Dec 21, 2011, 4:58 PM |

Though he was likely unaware of it,  Blackburne played a soon-to-be rather notorious opponent in one of his simuls.

"My one serious worldly ambition had been to become the champion of the world at chess. I had snatched a game from Blackburne in simultaneous play some years before. I was being beaten in the Sicilian defence. The only chance was the sacrifice of a rook. I remember the grand old master coming round to my board and cocking his alcoholized eye cunningly at me.
     "Hullo," said he, "Morphy come to town again!"
I am not coxcomb enough to think that he could not have won the game, even after my brilliancy. I believe that his colossal generosity let me win to encourage a promising youngster."
-Aleister Crowley from "The Confessions of Aleister Crowley: an autohagiography"


The game above, and the notes, all came from the "Chess Notes" in the April 18, 1894 issue of the "Eastbourne Gazette" (a tabloid-type paper published every Wednesday).  The "Gazette" Chess Notes was eited by Crowley using the pseudonym, "Ta Dhuibh," from January to July 1894. He doesn't specify that the game given above was his game.

In his "Confessions" he wrote:
At Eastbourne, I had still no interest in games. I was still prevented from anything like intimate association with my fellow creatures. I was still ignorant of the existence of English literature and I became a first-rate French scholar without reading any French literature. In my play time I was either hunting flappers on the front, playing chess or climbing Beachy Head. My chess was almost entirely book learning and I was very much surprised to find myself the best player in the town. For although the local champion insisted on giving me pawn and more, I beat him so easily every time I met him that the odds might have been reversed without making much difference to the result. I edited a chess column in the Eastbourne Gazette and made myself a host of enemies by criticizing the team.

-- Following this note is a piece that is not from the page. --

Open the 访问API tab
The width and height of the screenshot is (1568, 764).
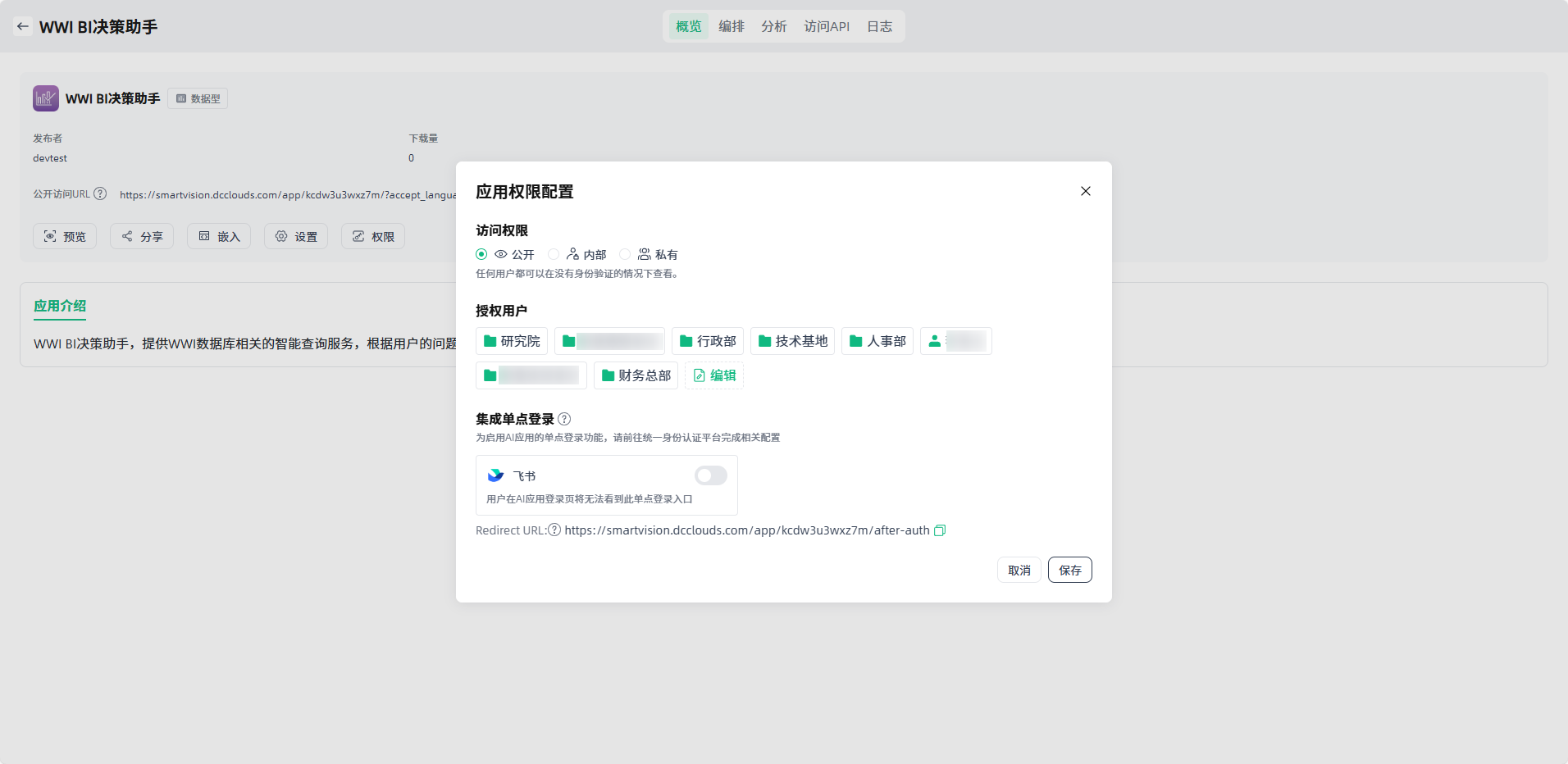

I wanted to arise enthusiasm, to insist on study and practice and to make Eastbourne the strongest town in England. The result fell short of breaking up the club, but not very far.

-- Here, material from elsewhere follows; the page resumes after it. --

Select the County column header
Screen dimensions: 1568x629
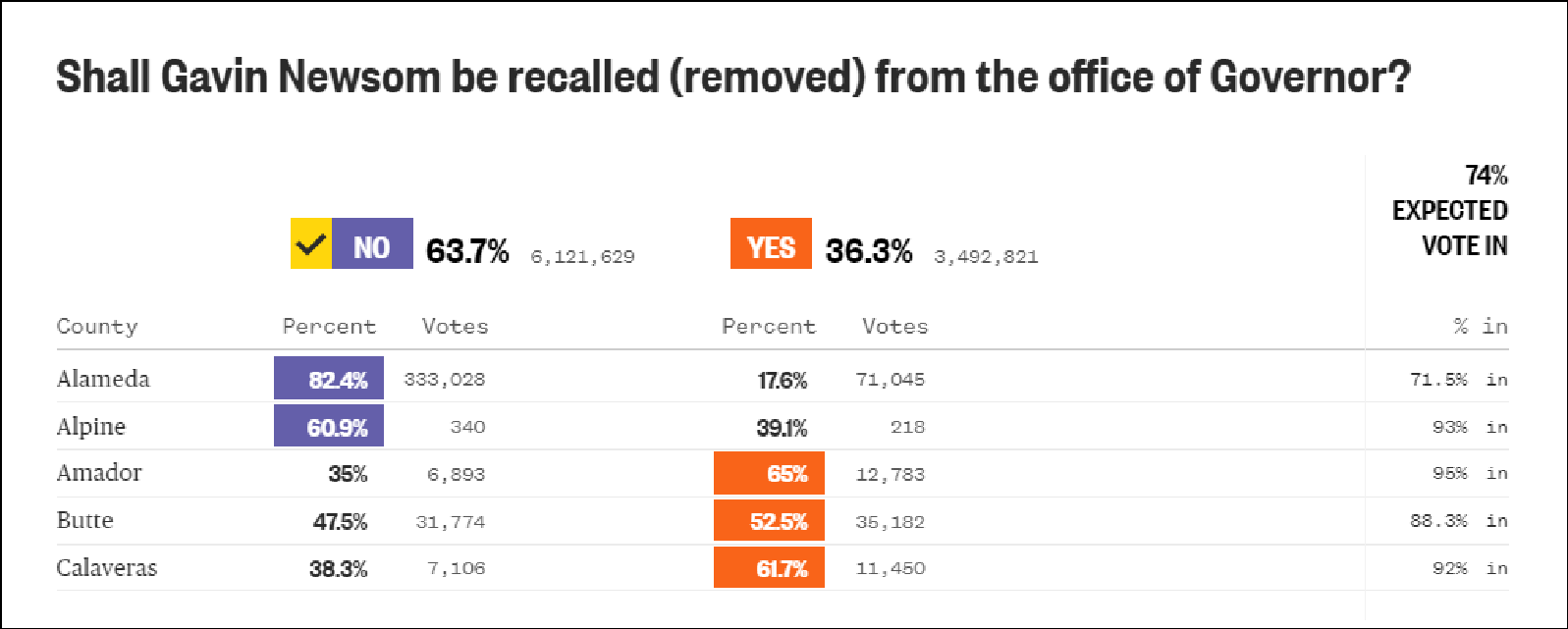tap(97, 327)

Below is a chess problem Crowley published in the Feb. 21, 1894 issue of the "Eastbourne Gazette," one of many created and published by Crowley during those 7 months :


Crowley claimed he learned chess at age 6 but only started playing competitvely while attending Eastbourne College (where this simul game took place). Later while attending Cambridge, he allegedly beat the chess club president in his first year. He also claims to had frequently beaten Bird at Simpson's. He retired from chess at age 22 when he watched the masters (including JH Blackburne) playing at a tournament (Internationales Turnier Berlinm 1897) and became disgusted, viewing them as shoddy parodies of humanity.